进出九执殿,一般都是从自己刚刚出来的这个侧门出入,这个身影出现之处,并无其他可供出入的门洞了。
看她修为,分明是和自己一样的练气七层,外门弟子程元发见得多了,一到内门,大多佝偻着身子,双目只看向地面,一副奴才相。但是这小姑娘却挺胸拔背,像是走在自家院子里一样的感觉。
这种感觉,靠装是装不出来的。再说了,在九执殿这种地方,不装孙子就好了,谁特么敢装大爷啊?那不是嫌命长么?

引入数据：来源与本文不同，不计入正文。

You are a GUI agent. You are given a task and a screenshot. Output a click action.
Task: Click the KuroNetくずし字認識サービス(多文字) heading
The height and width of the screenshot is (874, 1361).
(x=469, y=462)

而且程元发觉这女孩儿有些眼熟,似乎在哪里见过。但是仔细想了想,又想不起来。
回头刚要问那看门的杂役,却见那杂役看着那女孩儿走近,正一脸谄笑着拱着手弯着腰。
再看那女孩儿,却根本视而不见,似乎是司空见惯一般,目不斜视地就从门前走了过去,而且脸上带着笑,挺开心的样子。

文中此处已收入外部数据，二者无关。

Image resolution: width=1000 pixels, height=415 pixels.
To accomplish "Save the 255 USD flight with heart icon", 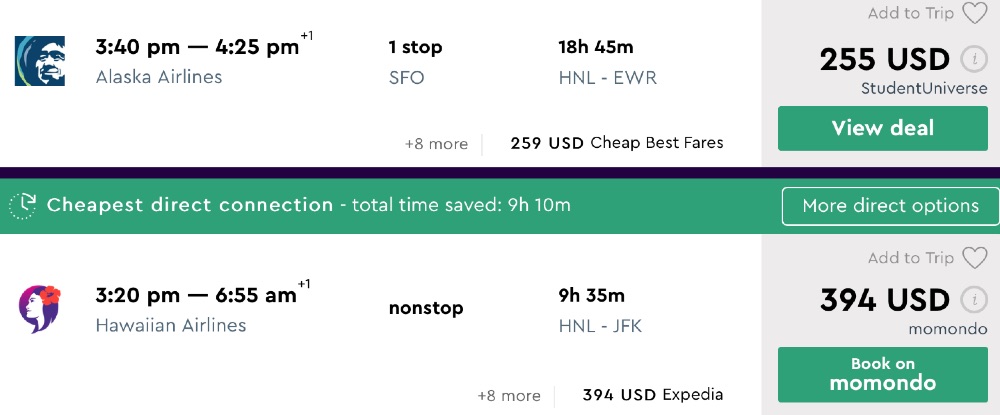I will click(x=974, y=13).
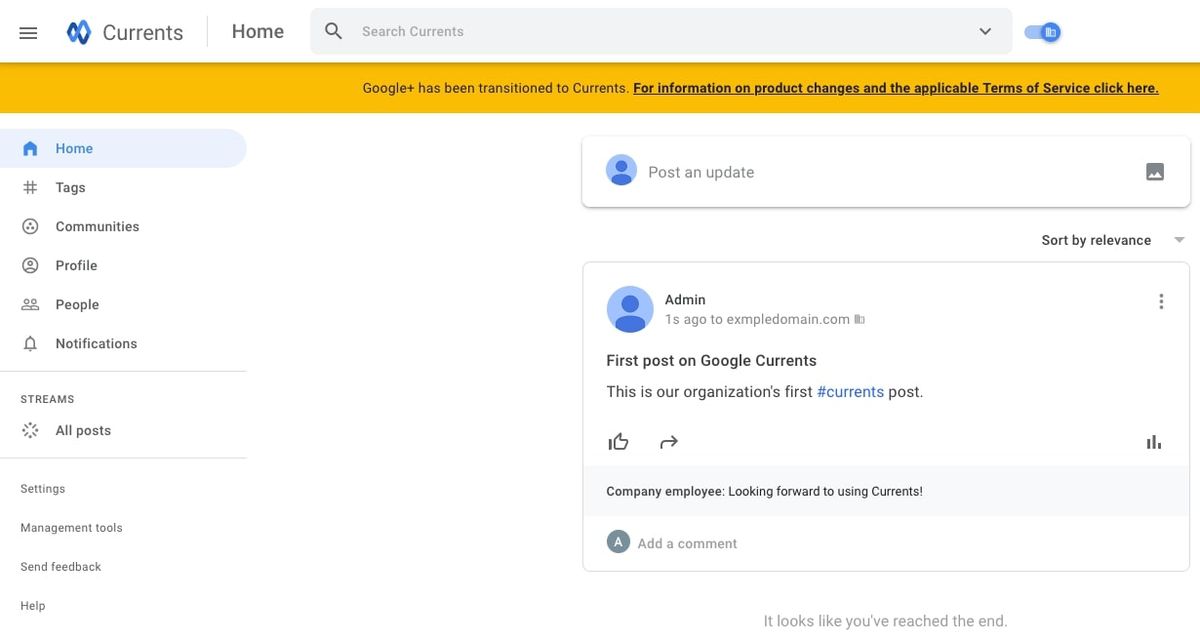Switch to the Home tab in the top bar
Viewport: 1200px width, 640px height.
tap(257, 31)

“师兄,这位女孩儿是谁啊?”程元发等月素走远,好奇的问道。
那杂役收了笑容,淡淡地道:“那是咱五爷的侍女,叫月素。”
“五爷?”程元发倒是知道九执殿的杂役们称皇甫谦德门下弟子的时候,都是按着他们的排名称爷的,在心中快速的一盘算,后背唰地出了一层毛汗,瞪着眼问杂役道:“那岂不是九执剑杨人童杨爷?”
“可不是嘛。”
那杂役偷眼看了看四周,见左右无人,压低声音说道:“五爷是个什么样子,兄弟应该知道吧?这九执殿,就没一个人敢去贴身服饰他的,便是庞大管事也不敢近身久呆,但是这月素姑娘,呆在杨爷身边已经快一年了,现下还是好好的,你说了不得吧?咱们九执殿所有的杂役,说起她来,就没有一个不佩服的。”
说着,还竖了竖大拇指,以表示自己的真心钦佩。
程元发点点头,杨爷的贴身侍女非同常人那也是可以理解的。
可是这姑娘竟然是炼气七层,杨人童就算是九执殿的五爷,好像也没有资格使用这样的侍女吧?而且炼气七层,正当是奋勇精进,努力修行,以期尽早达到聚元期的关键时期,怎么可能甘心给他人当侍女呢?
程元发发了片刻的呆,忽然想到:杨爷和大师兄不但是师兄弟,更是可以性命相托的兄弟。杨人童的事,林乾君又如何会不知晓?况且,九执殿弟子的事情,岂是自己可以揣测和挂怀的?别一个不好惹了祸患上身,那就不得了了。
当下摇了摇头,将些许疑虑排除出脑海,和那相好的杂役又闲聊了几句,便告辞而去。